Ketiga prinsip tersebut membentuk fondasi kehidupan sosial masyarakat, menciptakan harmoni, dan menjaga keseimbangan dalam hubungan antarwarga.
Goa Babaliang: Warisan Leluhur yang Penuh Sejarah
Salah satu tempat bersejarah yang terletak di dekat Huta Liang Deak adalah Goa Babaliang, yang memiliki cerita unik dan bernilai strategis pada masa lampau. Goa ini diyakini pernah digunakan oleh leluhur sebagai jalur penghubung antara Huta Liang Deak dan Huta Munte. Selain sebagai jalur strategis, goa ini juga berfungsi sebagai tempat perlindungan pada masa-masa genting, misalnya saat terjadi konflik atau serangan musuh.
Dengan lorong-lorong alami yang tersembunyi dan akses yang menantang, Goa Babaliang menyimpan jejak langkah perjuangan para leluhur dalam mempertahankan tanah dan adat mereka. Kini, goa ini memiliki potensi besar untuk dikembangkan sebagai destinasi wisata sejarah dan petualangan.
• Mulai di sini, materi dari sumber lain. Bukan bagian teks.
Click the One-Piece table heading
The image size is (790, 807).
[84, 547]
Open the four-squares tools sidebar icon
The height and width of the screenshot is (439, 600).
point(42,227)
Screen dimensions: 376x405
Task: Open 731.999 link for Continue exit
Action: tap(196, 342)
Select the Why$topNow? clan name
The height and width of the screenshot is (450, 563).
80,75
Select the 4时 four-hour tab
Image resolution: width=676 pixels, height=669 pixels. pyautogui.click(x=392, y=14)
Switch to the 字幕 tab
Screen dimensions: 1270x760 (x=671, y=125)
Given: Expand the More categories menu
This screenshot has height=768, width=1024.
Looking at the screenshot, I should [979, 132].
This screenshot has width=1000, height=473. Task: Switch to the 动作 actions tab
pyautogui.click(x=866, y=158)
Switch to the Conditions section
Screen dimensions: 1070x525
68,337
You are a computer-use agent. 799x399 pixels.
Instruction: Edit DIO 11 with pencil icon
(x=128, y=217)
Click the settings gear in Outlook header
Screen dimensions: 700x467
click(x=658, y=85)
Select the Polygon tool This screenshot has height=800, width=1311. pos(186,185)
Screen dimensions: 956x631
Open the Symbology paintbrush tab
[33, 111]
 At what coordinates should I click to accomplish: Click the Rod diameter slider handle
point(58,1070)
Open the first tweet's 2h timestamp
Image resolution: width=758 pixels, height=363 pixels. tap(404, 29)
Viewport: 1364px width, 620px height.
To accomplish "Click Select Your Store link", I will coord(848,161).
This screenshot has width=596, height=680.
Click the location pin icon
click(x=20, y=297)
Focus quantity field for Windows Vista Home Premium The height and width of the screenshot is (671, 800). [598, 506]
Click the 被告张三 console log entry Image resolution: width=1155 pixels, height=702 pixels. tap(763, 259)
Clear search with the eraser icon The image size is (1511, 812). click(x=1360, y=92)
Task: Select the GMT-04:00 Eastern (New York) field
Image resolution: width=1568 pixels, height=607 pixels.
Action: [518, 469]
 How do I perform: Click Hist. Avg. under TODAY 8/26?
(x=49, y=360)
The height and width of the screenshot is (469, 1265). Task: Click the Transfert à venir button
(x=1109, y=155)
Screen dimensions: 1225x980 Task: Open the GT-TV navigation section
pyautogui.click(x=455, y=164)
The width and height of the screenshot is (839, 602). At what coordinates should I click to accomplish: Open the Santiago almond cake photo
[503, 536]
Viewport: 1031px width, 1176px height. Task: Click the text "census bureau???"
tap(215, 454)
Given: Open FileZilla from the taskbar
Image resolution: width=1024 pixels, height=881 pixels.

Potensi Liang Deak Menuju Desa Wisata Internasional
Keberadaan Huta Liang Deak yang berada di tepi Danau Toba memberikan nilai tambah yang besar bagi pengembangan desa ini. Keindahan alamnya yang memukau, dipadukan dengan kekayaan budaya dan sejarah, menjadikan Liang Deak sebagai kawasan yang potensial untuk menjadi desa wisata bertaraf internasional.
Potensi ini hanya dapat diwujudkan dengan upaya bersama antara masyarakat, pemerintah, dan pihak-pihak terkait. Generasi muda Liang Deak diharapkan mampu menjaga warisan leluhur sembari mengembangkan inovasi yang relevan dengan perkembangan zaman, terutama di sektor pariwisata. Dengan begitu, Huta Liang Deak dapat menjadi pusat wisata yang memadukan unsur alam, budaya, dan edukasi sejarah.
Harapan dan Masa Depan Liang Deak
Masa depan Liang Deak bergantung pada kemampuan masyarakat untuk melestarikan nilai-nilai adat, menjaga persatuan, dan terus meningkatkan potensi lokal. Melalui semangat gotong royong dan kebersamaan yang diwarisi dari leluhur, Liang Deak dapat terus berkembang, tidak hanya sebagai tempat bermukim, tetapi juga sebagai simbol keteguhan masyarakat Batak di tengah arus modernisasi.
Dengan perpaduan antara sejarah, adat istiadat, dan potensi alam yang dimiliki, Liang Deak memiliki peluang cerah untuk menjadi desa wisata unggulan yang dikenal tidak hanya di Indonesia, tetapi juga di dunia internasional.